What this task involves: Print out the records below with nothing altered.

(Given records)

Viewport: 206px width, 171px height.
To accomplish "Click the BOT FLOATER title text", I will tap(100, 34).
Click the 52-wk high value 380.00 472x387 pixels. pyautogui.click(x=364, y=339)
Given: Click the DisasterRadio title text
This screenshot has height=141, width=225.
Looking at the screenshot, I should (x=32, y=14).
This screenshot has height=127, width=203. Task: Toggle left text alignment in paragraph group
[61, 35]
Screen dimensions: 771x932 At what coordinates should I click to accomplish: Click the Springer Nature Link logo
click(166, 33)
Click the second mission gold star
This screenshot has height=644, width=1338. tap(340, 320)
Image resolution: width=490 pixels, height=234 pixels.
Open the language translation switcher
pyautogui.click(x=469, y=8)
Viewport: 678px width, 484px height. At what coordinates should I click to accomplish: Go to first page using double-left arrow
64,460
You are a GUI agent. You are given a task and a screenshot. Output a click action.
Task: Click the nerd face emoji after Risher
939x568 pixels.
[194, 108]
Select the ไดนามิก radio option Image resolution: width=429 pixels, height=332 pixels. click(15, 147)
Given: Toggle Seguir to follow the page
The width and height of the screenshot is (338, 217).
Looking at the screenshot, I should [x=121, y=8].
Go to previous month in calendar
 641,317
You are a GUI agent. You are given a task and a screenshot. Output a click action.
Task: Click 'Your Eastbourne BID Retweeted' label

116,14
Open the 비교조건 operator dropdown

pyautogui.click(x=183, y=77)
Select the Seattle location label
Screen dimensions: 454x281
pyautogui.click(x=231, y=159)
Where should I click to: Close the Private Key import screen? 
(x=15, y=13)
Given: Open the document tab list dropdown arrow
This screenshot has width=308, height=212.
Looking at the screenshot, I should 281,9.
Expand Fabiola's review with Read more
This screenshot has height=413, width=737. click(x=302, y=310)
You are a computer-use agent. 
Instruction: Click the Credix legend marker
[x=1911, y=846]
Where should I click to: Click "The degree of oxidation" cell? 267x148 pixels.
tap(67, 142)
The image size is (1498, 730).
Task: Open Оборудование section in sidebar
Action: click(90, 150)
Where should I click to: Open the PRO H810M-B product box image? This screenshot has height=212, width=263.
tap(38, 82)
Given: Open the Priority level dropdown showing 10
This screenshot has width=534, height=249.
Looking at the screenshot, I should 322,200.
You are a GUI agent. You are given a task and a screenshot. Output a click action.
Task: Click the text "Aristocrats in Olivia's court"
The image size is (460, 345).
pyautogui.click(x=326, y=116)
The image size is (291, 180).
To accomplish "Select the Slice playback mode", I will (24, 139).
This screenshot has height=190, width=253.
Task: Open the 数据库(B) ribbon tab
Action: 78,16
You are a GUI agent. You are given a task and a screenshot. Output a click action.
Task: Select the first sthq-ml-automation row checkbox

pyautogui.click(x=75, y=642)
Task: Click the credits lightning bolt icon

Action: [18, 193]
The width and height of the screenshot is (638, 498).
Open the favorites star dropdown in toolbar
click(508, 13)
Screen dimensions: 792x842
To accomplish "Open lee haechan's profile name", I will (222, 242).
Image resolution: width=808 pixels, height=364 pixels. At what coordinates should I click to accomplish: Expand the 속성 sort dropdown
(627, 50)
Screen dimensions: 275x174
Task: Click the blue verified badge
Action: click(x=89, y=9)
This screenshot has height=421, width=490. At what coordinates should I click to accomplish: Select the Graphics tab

(End Given records)

Output of the exercise:
Viewport: 206px width, 171px height.
To accomplish "Click the BOT FLOATER title text", I will tap(100, 34).
Click the 52-wk high value 380.00 472x387 pixels. pyautogui.click(x=364, y=339)
Given: Click the DisasterRadio title text
This screenshot has height=141, width=225.
Looking at the screenshot, I should (x=32, y=14).
This screenshot has height=127, width=203. Task: Toggle left text alignment in paragraph group
[61, 35]
Screen dimensions: 771x932 At what coordinates should I click to accomplish: Click the Springer Nature Link logo
click(166, 33)
Click the second mission gold star
This screenshot has height=644, width=1338. tap(340, 320)
Image resolution: width=490 pixels, height=234 pixels.
Open the language translation switcher
pyautogui.click(x=469, y=8)
Viewport: 678px width, 484px height. At what coordinates should I click to accomplish: Go to first page using double-left arrow
64,460
You are a GUI agent. You are given a task and a screenshot. Output a click action.
Task: Click the nerd face emoji after Risher
939x568 pixels.
[194, 108]
Select the ไดนามิก radio option Image resolution: width=429 pixels, height=332 pixels. click(15, 147)
Given: Toggle Seguir to follow the page
The width and height of the screenshot is (338, 217).
Looking at the screenshot, I should [x=121, y=8].
Go to previous month in calendar
 641,317
You are a GUI agent. You are given a task and a screenshot. Output a click action.
Task: Click 'Your Eastbourne BID Retweeted' label

116,14
Open the 비교조건 operator dropdown

pyautogui.click(x=183, y=77)
Select the Seattle location label
Screen dimensions: 454x281
pyautogui.click(x=231, y=159)
Where should I click to: Close the Private Key import screen? 
(x=15, y=13)
Given: Open the document tab list dropdown arrow
This screenshot has width=308, height=212.
Looking at the screenshot, I should 281,9.
Expand Fabiola's review with Read more
This screenshot has height=413, width=737. click(x=302, y=310)
You are a computer-use agent. 
Instruction: Click the Credix legend marker
[x=1911, y=846]
Where should I click to: Click "The degree of oxidation" cell? 267x148 pixels.
tap(67, 142)
The image size is (1498, 730).
Task: Open Оборудование section in sidebar
Action: click(90, 150)
Where should I click to: Open the PRO H810M-B product box image? This screenshot has height=212, width=263.
tap(38, 82)
Given: Open the Priority level dropdown showing 10
This screenshot has width=534, height=249.
Looking at the screenshot, I should 322,200.
You are a GUI agent. You are given a task and a screenshot. Output a click action.
Task: Click the text "Aristocrats in Olivia's court"
The image size is (460, 345).
pyautogui.click(x=326, y=116)
The image size is (291, 180).
To accomplish "Select the Slice playback mode", I will (24, 139).
This screenshot has height=190, width=253.
Task: Open the 数据库(B) ribbon tab
Action: 78,16
You are a GUI agent. You are given a task and a screenshot. Output a click action.
Task: Select the first sthq-ml-automation row checkbox

pyautogui.click(x=75, y=642)
Task: Click the credits lightning bolt icon

Action: [18, 193]
The width and height of the screenshot is (638, 498).
Open the favorites star dropdown in toolbar
click(508, 13)
Screen dimensions: 792x842
To accomplish "Open lee haechan's profile name", I will (222, 242).
Image resolution: width=808 pixels, height=364 pixels. At what coordinates should I click to accomplish: Expand the 속성 sort dropdown
(627, 50)
Screen dimensions: 275x174
Task: Click the blue verified badge
Action: click(x=89, y=9)
This screenshot has height=421, width=490. At what coordinates should I click to accomplish: Select the Graphics tab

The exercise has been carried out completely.